Exercise objective >>
Could you return every line of the records below that contains the word "agent"?

Input data >>
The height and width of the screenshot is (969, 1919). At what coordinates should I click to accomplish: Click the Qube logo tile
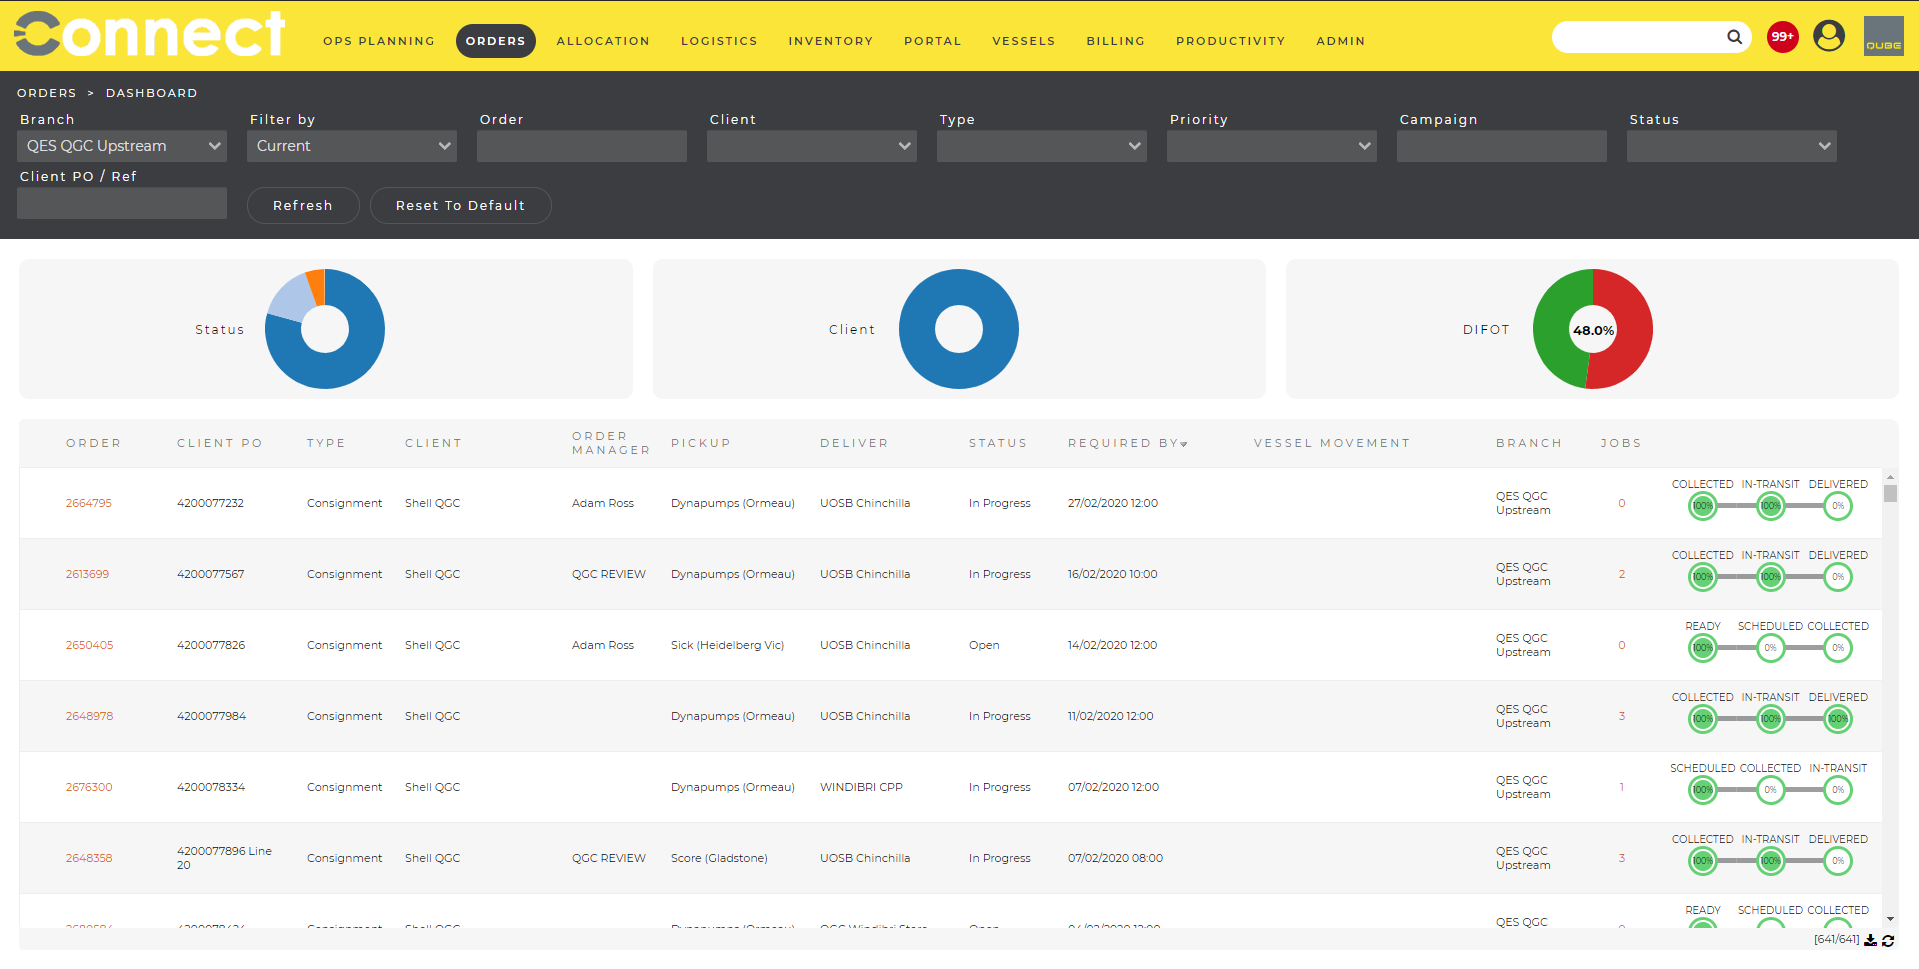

--

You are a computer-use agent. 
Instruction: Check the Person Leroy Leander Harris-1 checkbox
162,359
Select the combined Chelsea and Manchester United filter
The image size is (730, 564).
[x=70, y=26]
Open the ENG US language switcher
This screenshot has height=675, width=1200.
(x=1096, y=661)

* * *

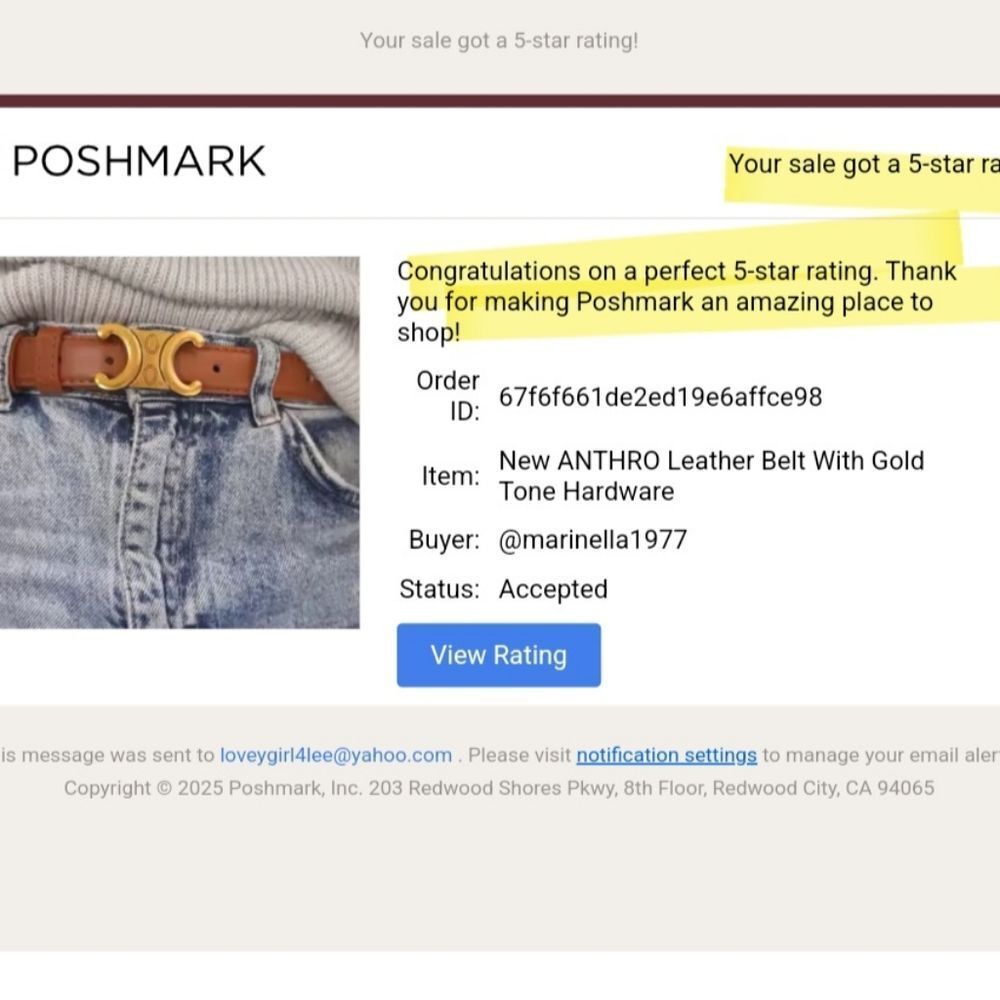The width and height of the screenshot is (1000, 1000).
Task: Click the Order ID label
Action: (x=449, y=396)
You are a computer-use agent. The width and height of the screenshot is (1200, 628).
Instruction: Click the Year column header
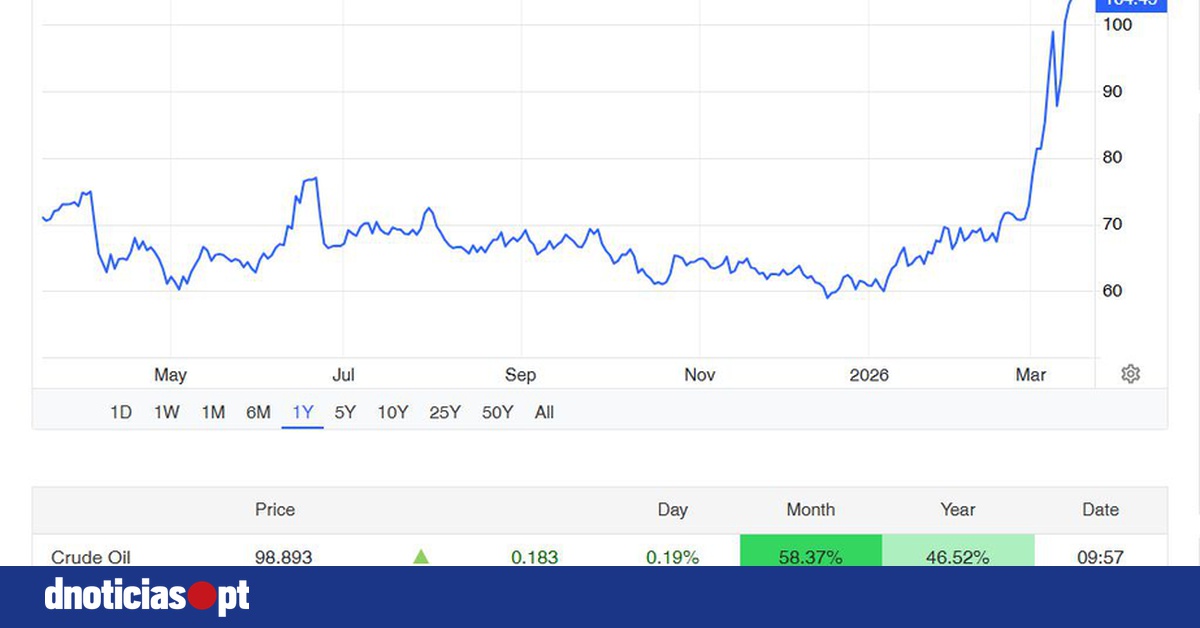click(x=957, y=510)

Result for this task >>
You are a computer-use agent. 
You are a computer-use agent. The width and height of the screenshot is (1200, 628).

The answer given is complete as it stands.